Azione pastorale rinnovata

54. E’ necessario che questa preziosissima eredità, che la Chiesa ha ricevuto da Gesù Cristo «medico di carne e di spirito»(201), non solo non venga mai meno, ma sia sempre più valorizzata e arricchita attraverso una ripresa e un rilancio deciso di un’azione pastorale per e con i malati e i sofferenti. Dev’essere un’azione capace di sostenere e di promuovere attenzione, vicinanza, presenza, ascolto, dialogo, condivisione e aiuto concreto verso l’uomo nei momenti nei quali, a causa della malattia e della sofferenza, sono messe a dura prova non solo la sua fiducia nella vita ma anche la sua stessa fede in Dio e nel suo amore di Padre. Questo rilancio pastorale ha la sua espressione più significativa nella celebrazione sacramentale con e per gli ammalati, come fortezza nel dolore e nella debolezza, come speranza nella disperazione, come luogo d’incontro e di festa.

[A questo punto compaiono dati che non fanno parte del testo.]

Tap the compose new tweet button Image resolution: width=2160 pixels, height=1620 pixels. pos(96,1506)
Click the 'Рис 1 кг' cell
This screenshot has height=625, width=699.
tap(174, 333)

Uno dei fondamentali obiettivi di questa rinnovata e intensificata azione pastorale, che non può non coinvolgere e in modo coordinato tutte le componenti della comunità ecclesiale, è di considerare il malato, il portatore di handicap, il sofferente non semplicemente come termine dell’amore e del servizio della Chiesa, bensì come soggetto attivo e responsabile dell’opera di evangelizzazione e di salvezza. In questa prospettiva la Chiesa ha una buona novella da far risuonare all’interno di società e di culture che, avendo smarrito il senso del soffrire umano, «censurano» ogni discorso su tale dura realtà della vita. E la buona novella sta nell’annuncio che il soffrire può avere anche un significato positivo per l’uomo e per la stessa società, chiamato com’è a divenire una forma di partecipazione alla sofferenza salvifica di Cristo e alla sua gioia di risorto, e pertanto una forza di santificazione e di edificazione della Chiesa.

L’annuncio di questa buona novella diventa credibile allorquando non risuona semplicemente sulle labbra, ma passa attraverso la testimonianza della vita, sia di tutti coloro che curano con amore i malati, gli handicappati e i sofferenti, sia di questi stessi, resi sempre più coscienti e responsabili del loro posto e del loro compito nella Chiesa e per la Chiesa.

Di grande utilità perché «la civiltà dell’amore» possa fiorire e fruttificare nell’immenso mondo del dolore umano, potrà essere la rinnovata meditazione della Lettera Apostolica Salvifici doloris, di cui ricordiamo ora le righe conclusive: «Occorre pertanto, che sotto la Croce del Calvario idealmente convengano tutti i sofferenti che credono in Cristo e, particolarmente, coloro che soffrono a causa della loro fede in lui Crocifisso e Risorto, affinché l’offerta delle loro sofferenze affretti il compimento della preghiera dello stesso Salvatore per l’unità di tutti (cf. Gv 17, 11. 21-22). Là pure convengano gli uomini di buona volontà, perché sulla Croce sta il “Redentore dell’uomo”, l’Uomo dei dolori, che in sé ha assunto le sofferenze fisiche e morali degli uomini di tutti i tempi, affinché nell’amore possano trovare il senso salvifico del loro dolore e risposte valide a tutti i loro interrogativi. Insieme con Maria, Madre di Cristo, che stava sotto la Croce (cf. Gv 19, 25), ci fermiamo accanto a tutte le croci dell’uomo d’oggi (…). E chiediamo a tutti voi, che soffrite, di sostenerci. Proprio a voi, che siete deboli, chiediamo che diventiate una sorgente di forza per la Chiesa e per l’umanità. Nel terribile combattimento tra le forze del bene e del male, di cui ci offre spettacolo il nostro mondo contemporaneo, vinca la vostra sofferenza in unione con la Croce di Cristo!»(202).